◆ DATA PROVIDED ◆
**********

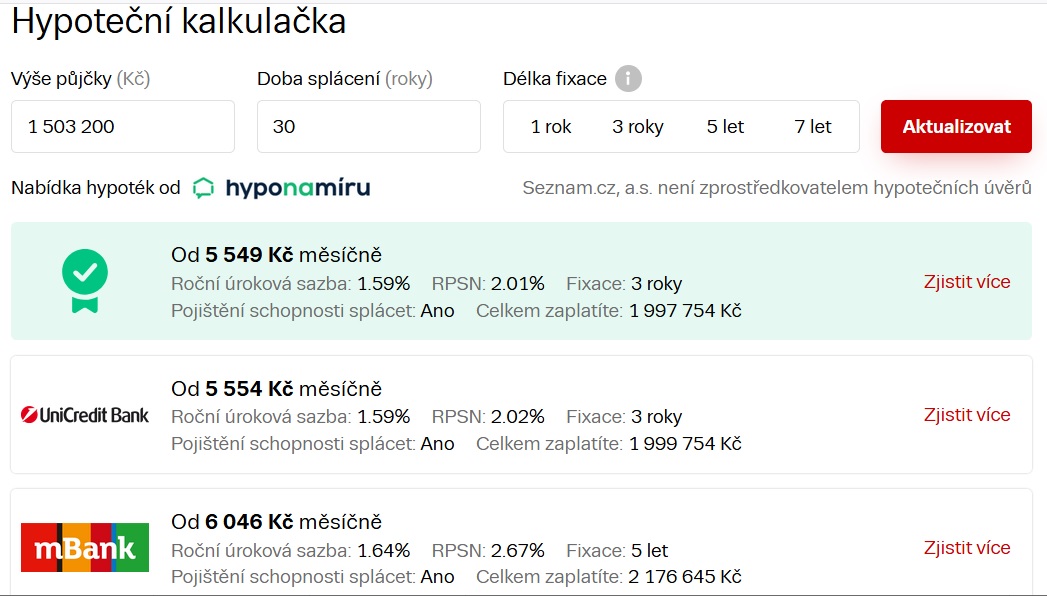Viewport: 1047px width, 596px height.
Task: Click the UniCredit Bank logo
Action: 85,415
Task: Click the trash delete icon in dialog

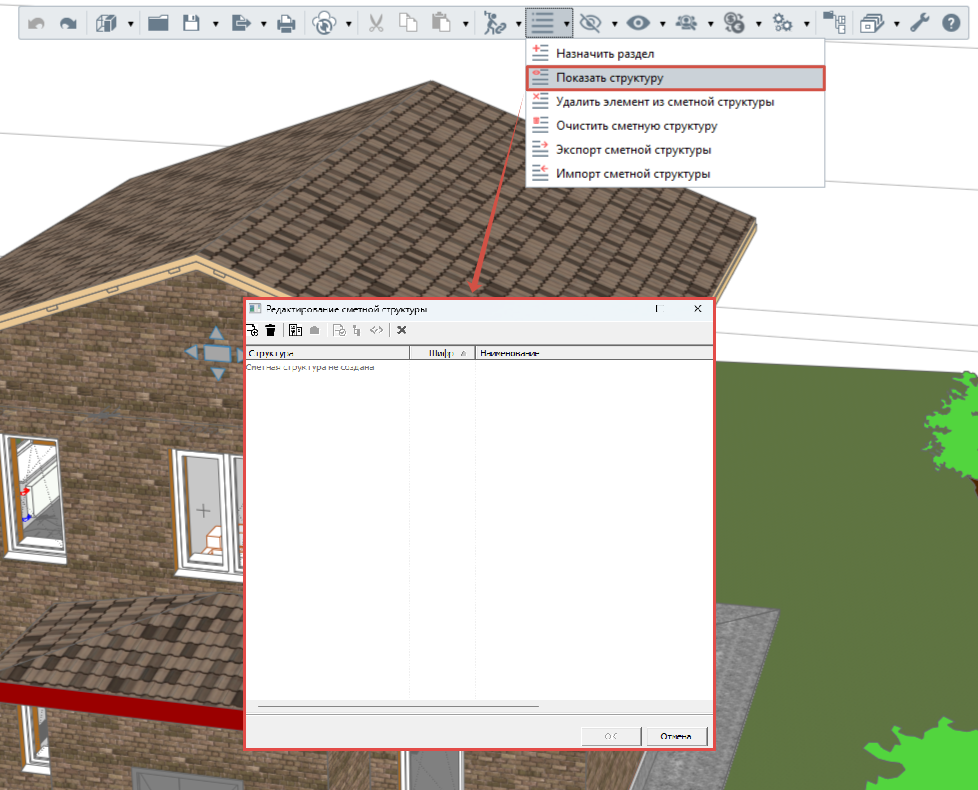Action: pyautogui.click(x=270, y=330)
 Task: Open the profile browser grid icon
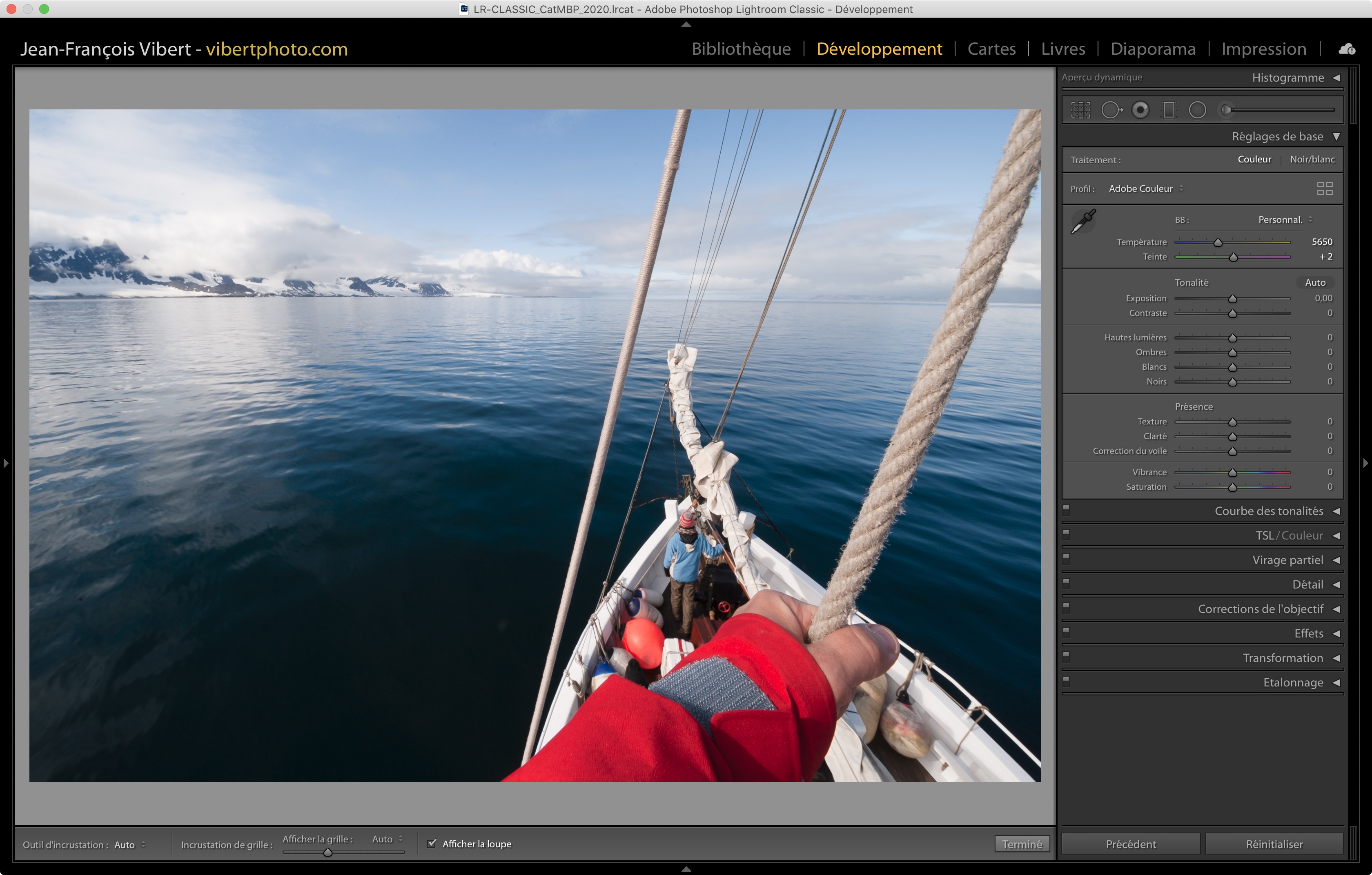(x=1325, y=189)
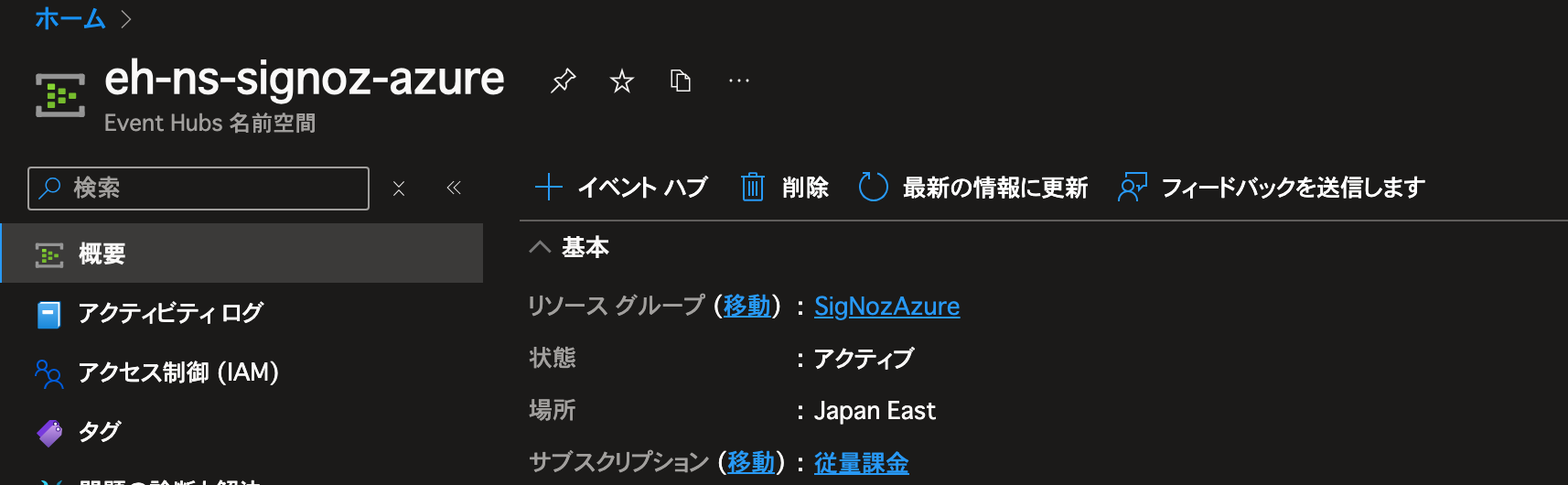This screenshot has height=485, width=1568.
Task: Open the more options ellipsis menu
Action: 739,81
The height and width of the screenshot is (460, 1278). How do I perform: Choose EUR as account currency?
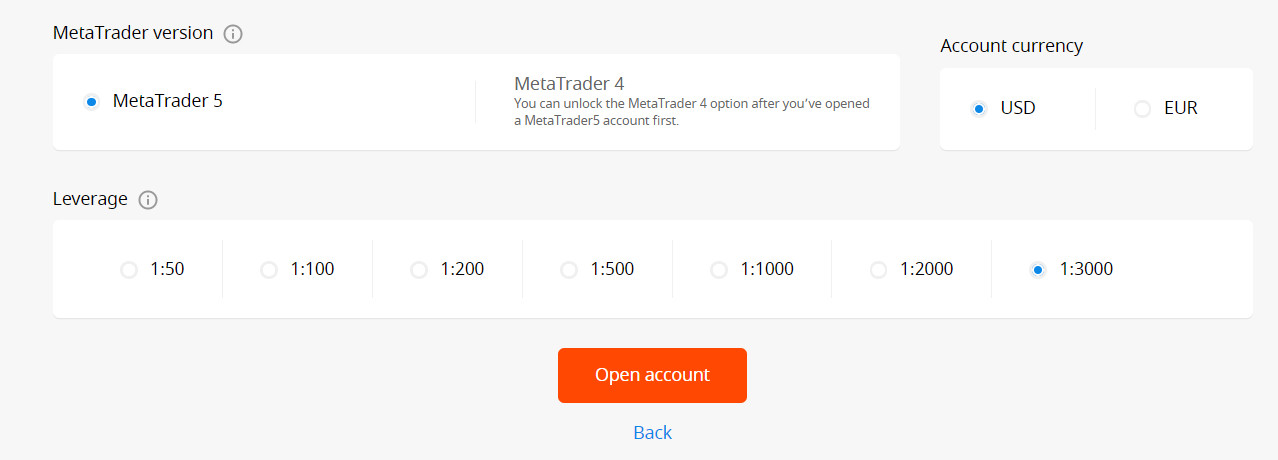tap(1142, 109)
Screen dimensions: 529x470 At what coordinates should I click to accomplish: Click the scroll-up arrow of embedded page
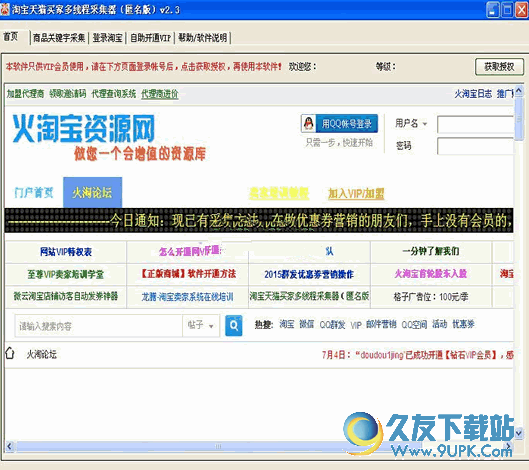tap(519, 90)
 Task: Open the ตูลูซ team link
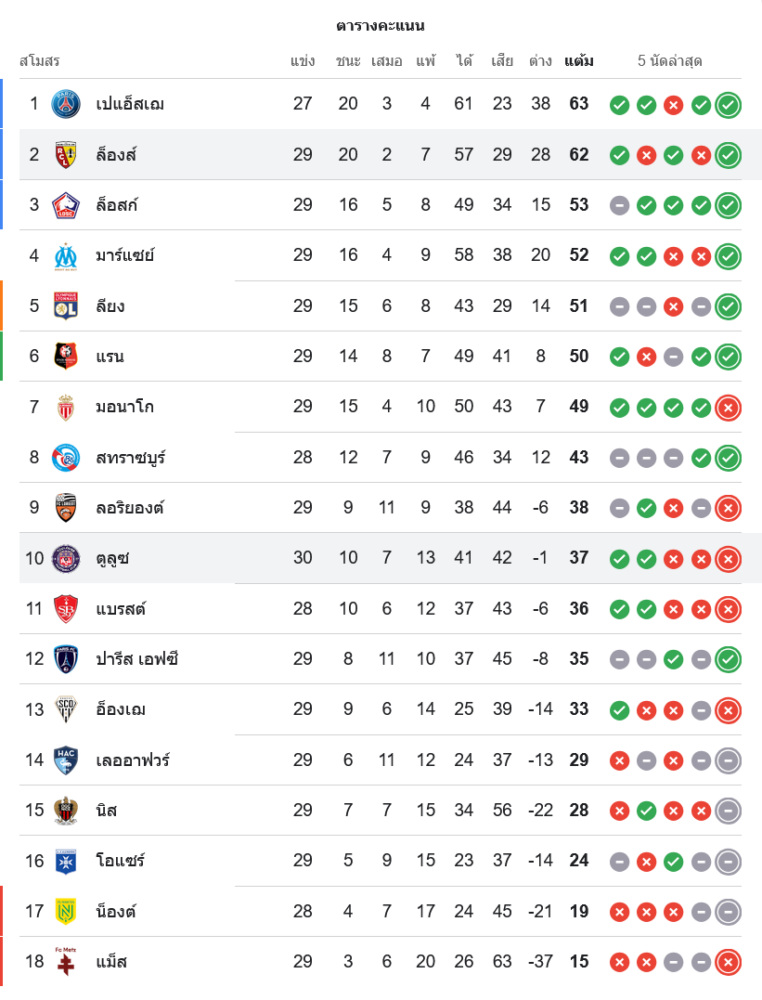tap(112, 558)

**********

◆ INSTRUCTION ◆
Copy out every row above word for word, leaving out the pictures.

◆ EXERCISE ANSWER ◆
Viewport: 1047px width, 596px height.
Task: Click the UniCredit Bank logo
Action: 85,415
Task: Click the trash delete icon in dialog

Action: pyautogui.click(x=270, y=330)
 Task: Open the profile browser grid icon
(x=1325, y=189)
This screenshot has height=485, width=1568.
Task: Open the more options ellipsis menu
Action: 739,81
The height and width of the screenshot is (460, 1278). How do I perform: Choose EUR as account currency?
tap(1142, 109)
Screen dimensions: 529x470 At what coordinates should I click to accomplish: Click the scroll-up arrow of embedded page
tap(519, 90)
 Task: Open the ตูลูซ team link
tap(112, 558)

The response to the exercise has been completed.